とても目がよくて、いつものようなプレッシャーが彼にはかけることができなかった。そんなにパンチも食わない。守備的には素晴らしい奴だった。

ベストチン マルコス・ビジャサナ

圧倒的にビジャサナだろう。打ちまくったが平気だった。鉄のアゴだ。

ハンドスピード スティーブ・マクローリー

とても速い。オリンピック金メダリストだけのことはある。

フットワーク グレッグ・リチャードソン

クネクネと走って逃げ回る。数ラウンドで捕まえたけどね。

スマート アズマー・ネルソン

最初は誰もときちんと向き合ってファイトするんだ。サラゴサは経験豊富でクレバーでタフだった。でもネルソンを選ぼう。彼は賢くてリングの思想家だった。

屈強 マリオ・マルチネス

ビジャサナはとてもタフだった。マリオ・マルチネスはデカかった。メキシカンというのは常に我慢強くてタフな打ち合いを好む。他のやつら、リチャードソンやナバロみたいなアメリカ人は4回、5回で打たれると心が折れる。目がそう言っている。しかしメキシカンというのはどんなに傷ついても諦めない。勇敢だ。それがメキシコ人の精神だ。

ベストパンチャー ビクトル・カジェハス

間違いなくカジェハスだ。すごいパンチだった。サマートはルぺ・ピントールやファン・メサなど有名な選手をみな倒した。しかしカジェハスは小さなパンチでもシャープで強かった。左アッパーが強烈だった。カジェハスがロリス・ステッカを倒した試合をみてくれよ。ロケットのように後方に弾き飛ばしてノックダウンしていた。驚きだよ。

ベストスキル ジョージー・ナバロ

ただただスキルフルで素晴らしい恩恵、速いパンチを持っていた。とても熟練したファイターだった。

総合 アズマー・ネルソン

ネルソンと言わねばならないだろう。彼の実績が物語っている。彼がすごいのは普通は負けたら心が打ちのめされるのにきっちり宿題をこなしてリベンジしてくるところだ。しっかり切り替えができるんだ。偉大だよ。

改めて見直すとフェネクVSネルソンの初戦はフェネクの勝ちにみえる。
これがきちんと反映されていれば無敗の4階級王者だったのだ。
ネルソンとの再戦に敗れてから、連敗し快進撃のキャリアはいきなり終焉を迎えた。

ジェフ・フェネクのようなアマチュアに裏打ちされた基礎技術と高い身体能力、屈強、強靭な精神、肉体というのが偉大な王者の典型的な条件と言えそうだ。キャリアを急ぐ日本人には大いに参考になるプロキャリアを駆け抜けた偉人だ。

フェネクほどの強靭さは難しいが、ならば彼を凌駕する程の技巧?それもまた果てしない次元であり、結局こういう強靭な男だけが特別な王者になれるのだ。

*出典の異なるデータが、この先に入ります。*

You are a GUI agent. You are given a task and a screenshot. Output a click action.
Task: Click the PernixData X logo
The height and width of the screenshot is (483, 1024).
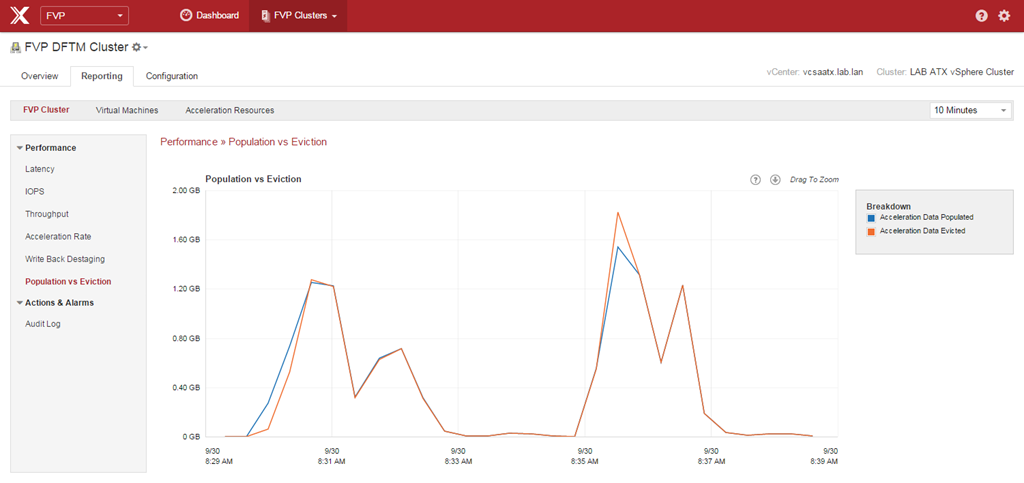17,16
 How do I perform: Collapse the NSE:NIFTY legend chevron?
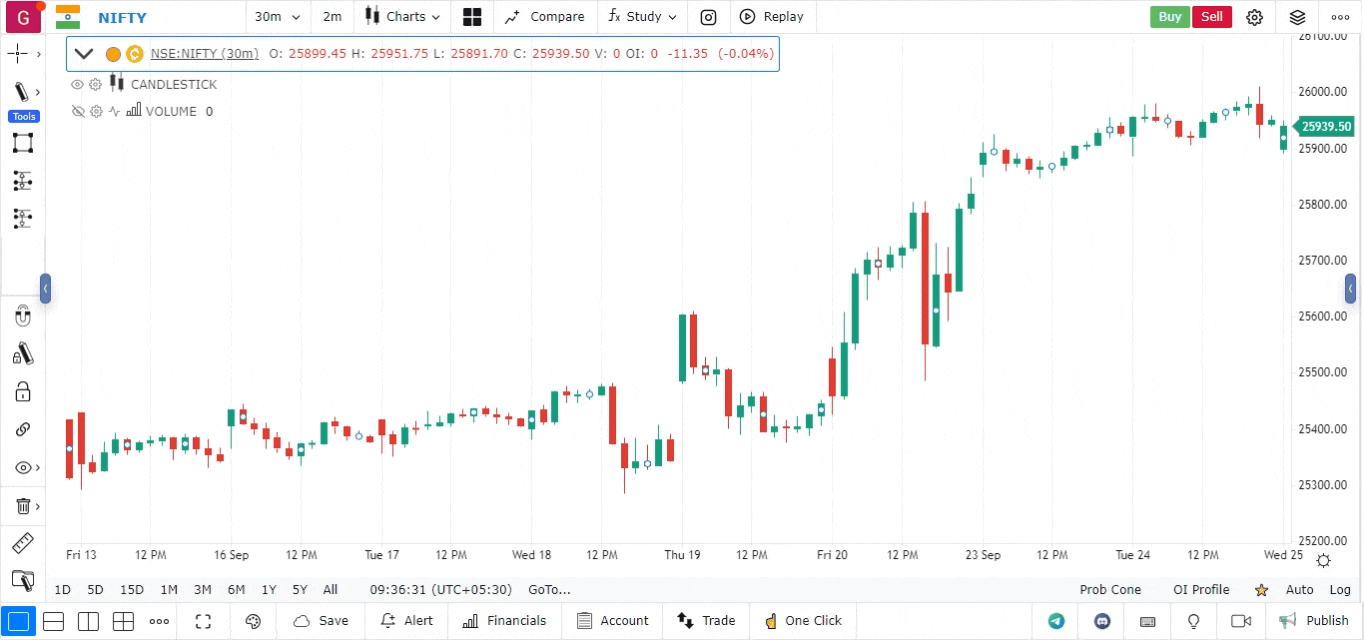(x=84, y=54)
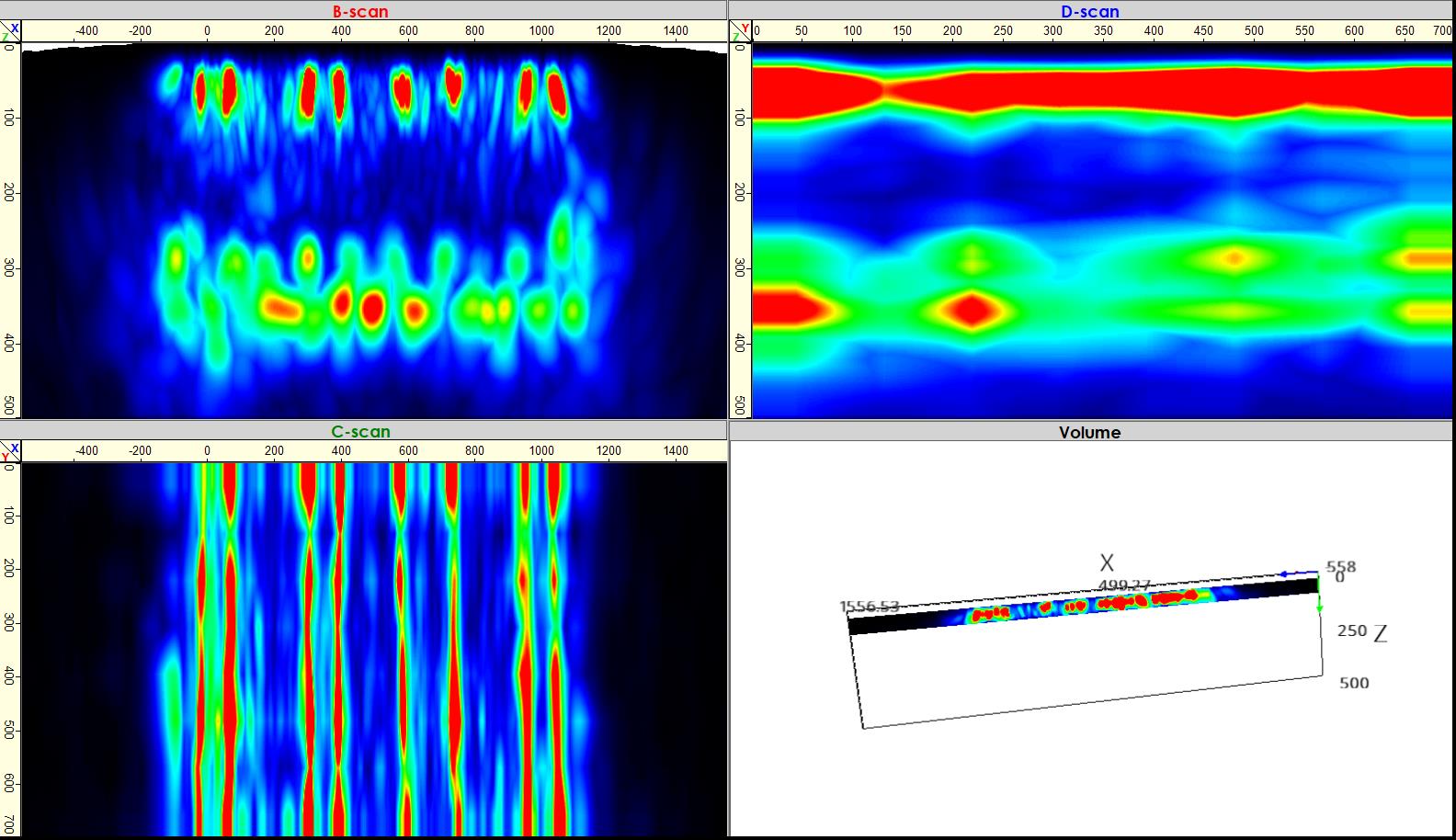Image resolution: width=1456 pixels, height=840 pixels.
Task: Click the 300 mark on B-scan vertical ruler
Action: point(9,267)
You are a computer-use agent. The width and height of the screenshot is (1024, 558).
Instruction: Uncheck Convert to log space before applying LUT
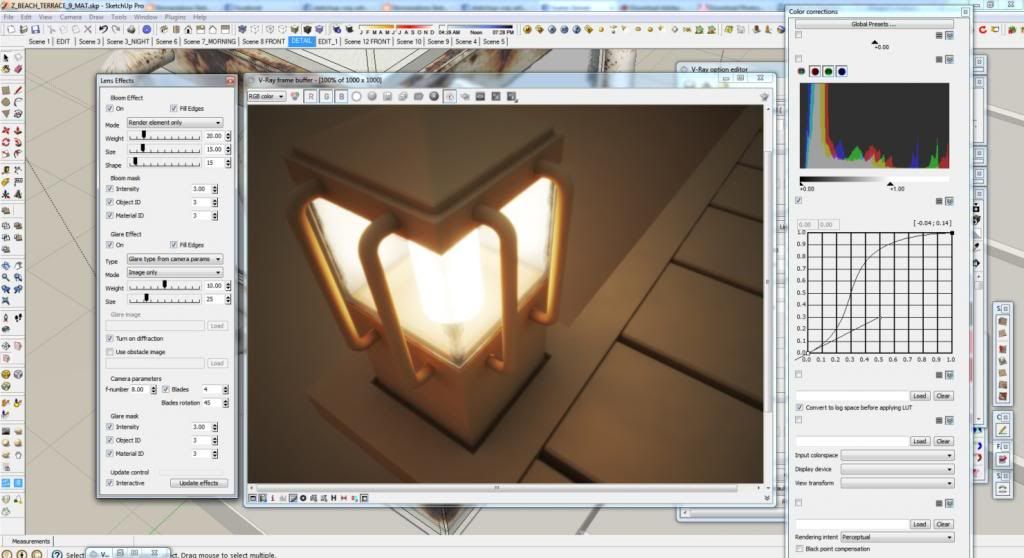798,408
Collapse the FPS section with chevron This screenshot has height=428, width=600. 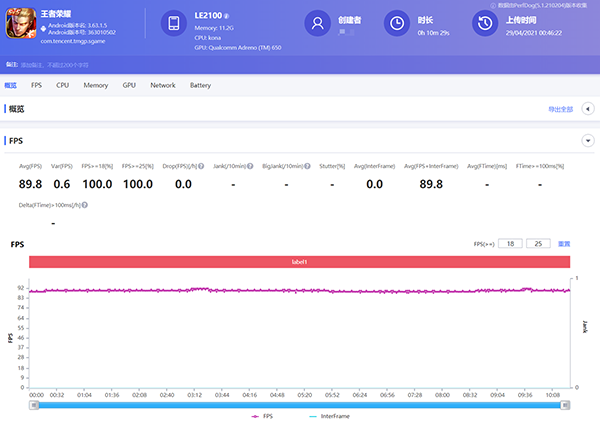click(x=587, y=141)
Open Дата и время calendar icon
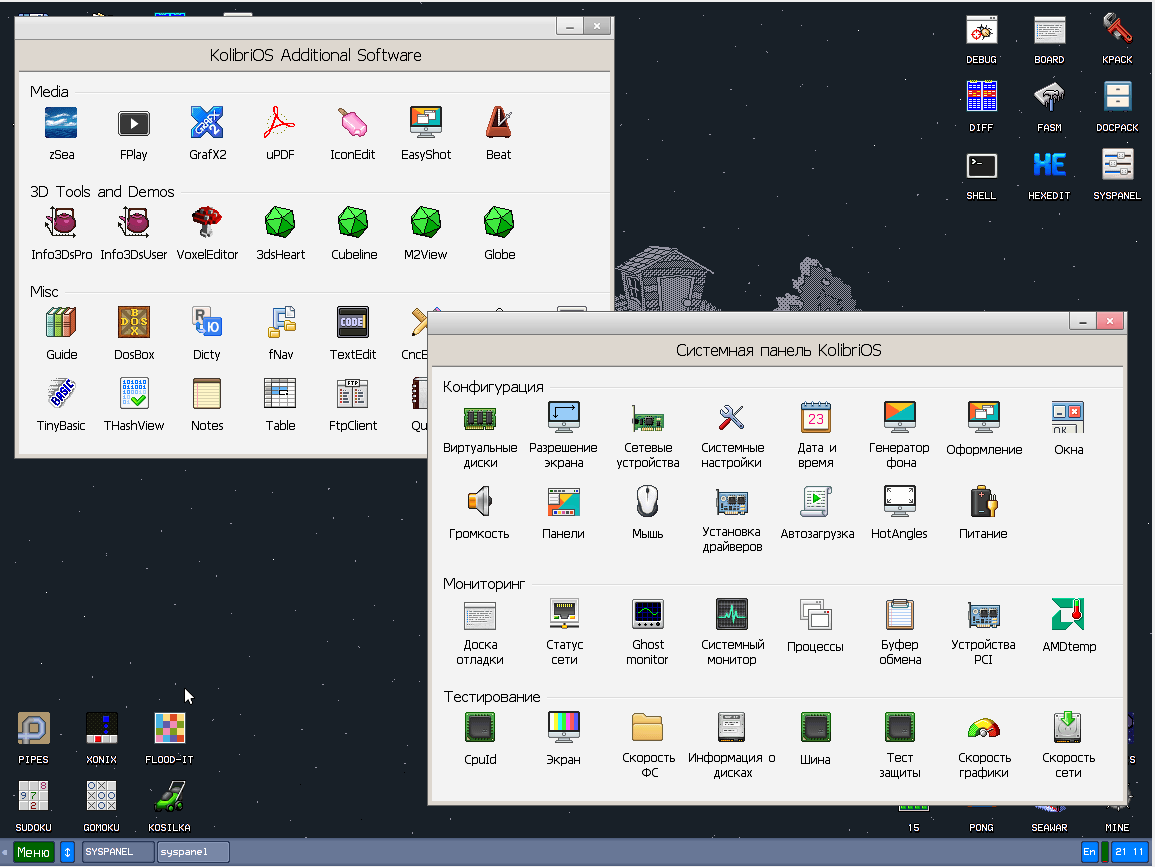 coord(816,417)
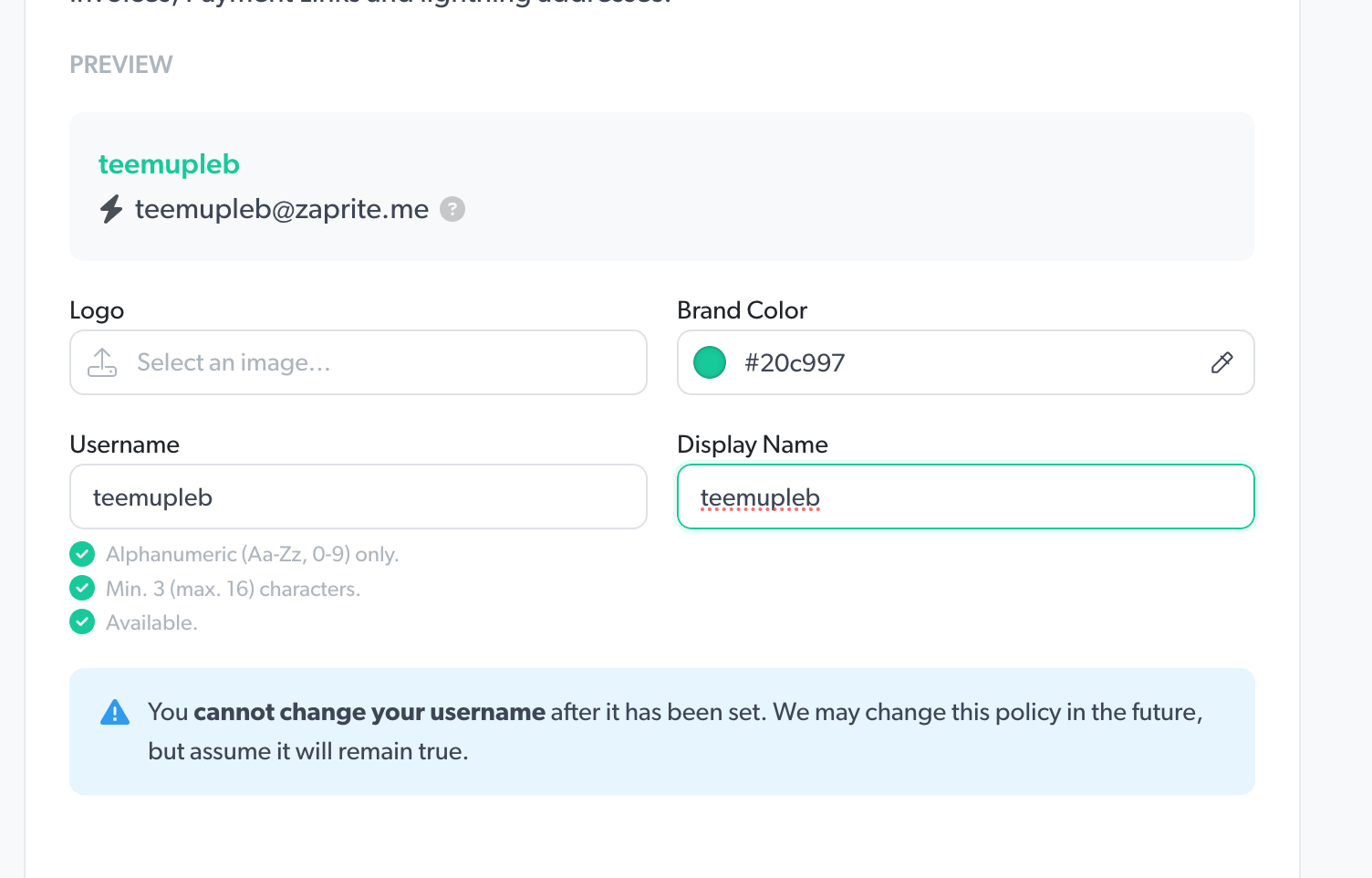Click the Select an image placeholder text
This screenshot has width=1372, height=878.
[234, 362]
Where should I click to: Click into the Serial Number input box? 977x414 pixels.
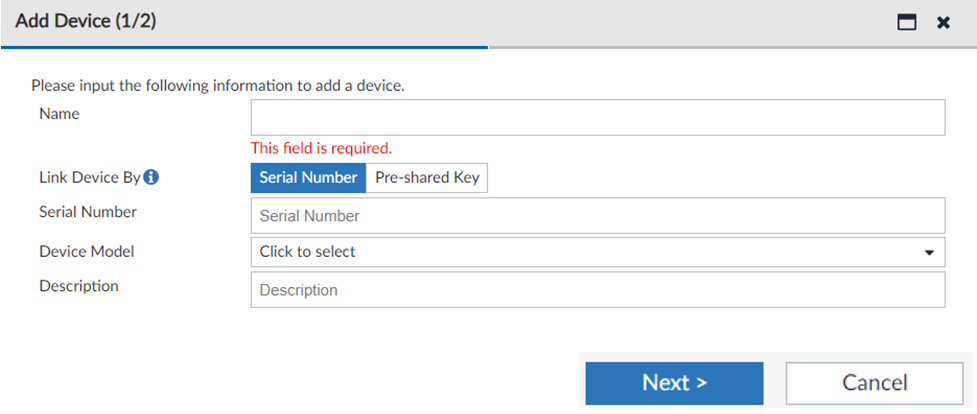(597, 215)
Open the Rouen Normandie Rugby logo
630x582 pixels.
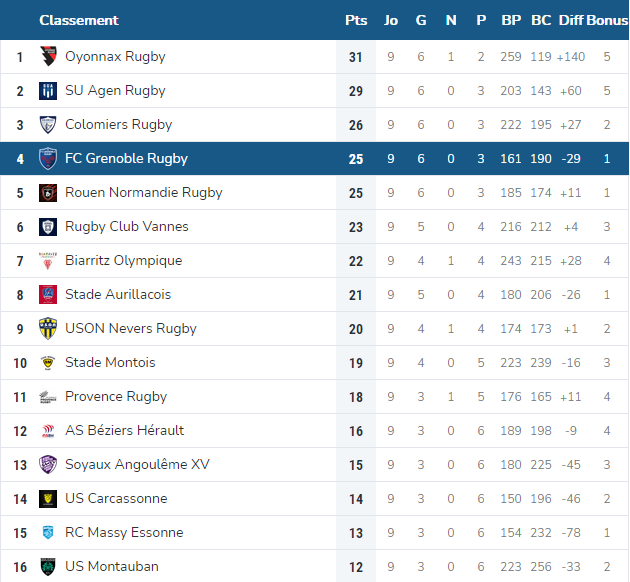(48, 192)
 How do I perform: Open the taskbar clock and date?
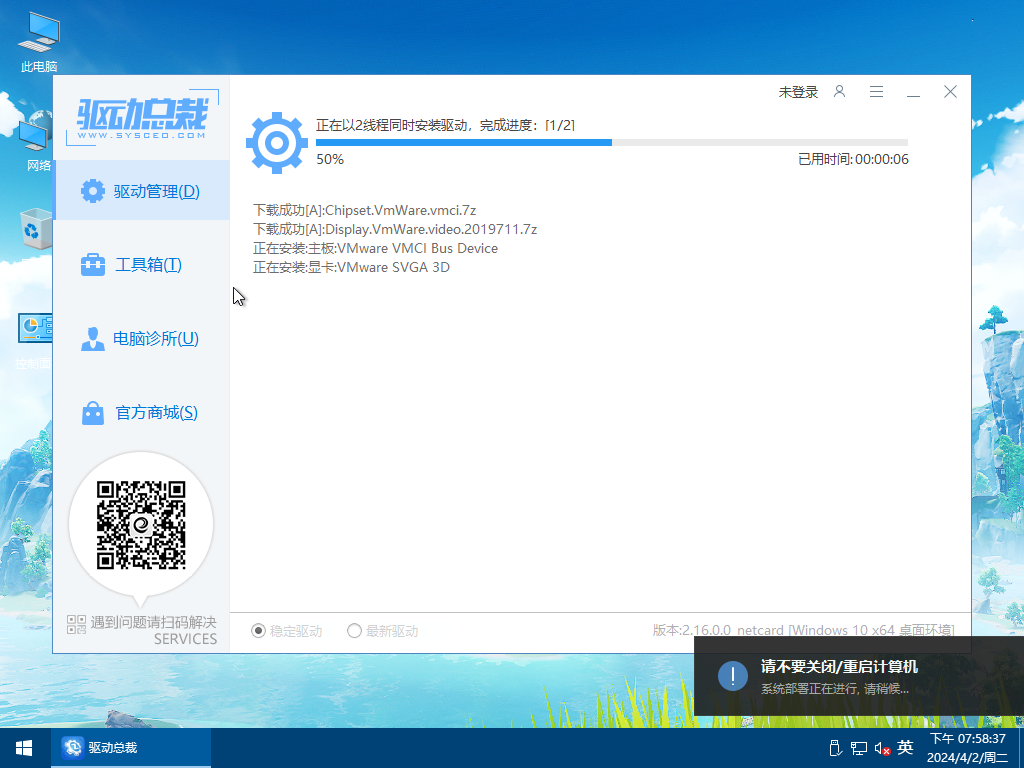[x=968, y=747]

キャリアを急ぐなら日本人もそういう強さを身につけなければならない。

補足

プロ20戦目での3階級制覇は井岡一翔が2015年4月22日にプロ18戦目での3階級制覇を果たすまで世界最速記録だった。

サマートのところでフェネクの猛攻を受けたタイ人は故郷の修道院に引きこもり引退した。とあったので調べてみるとサマートはフェネクに負けた後もキャリアを続けているが7連続KO後にエロイ・ロハスに倒されて引退している。この人も天才だったが、もう少しボクシングの経験が必要だった。負けるべき相手に負けた。

ビクトル・カジェハス、あまり知らない選手だったが、フェネクの言葉につられて調べてみるとほぼKOのプエルトリカンの元世界王者。ロケットのように後方に弾き飛ばしてノックアウトとはこれの事だろう。

負けたロリス・ステッカという選手は55勝37KO2敗で世界に届かず引退している。
2敗ともにビクトル・カジェハスにTKO負けであった。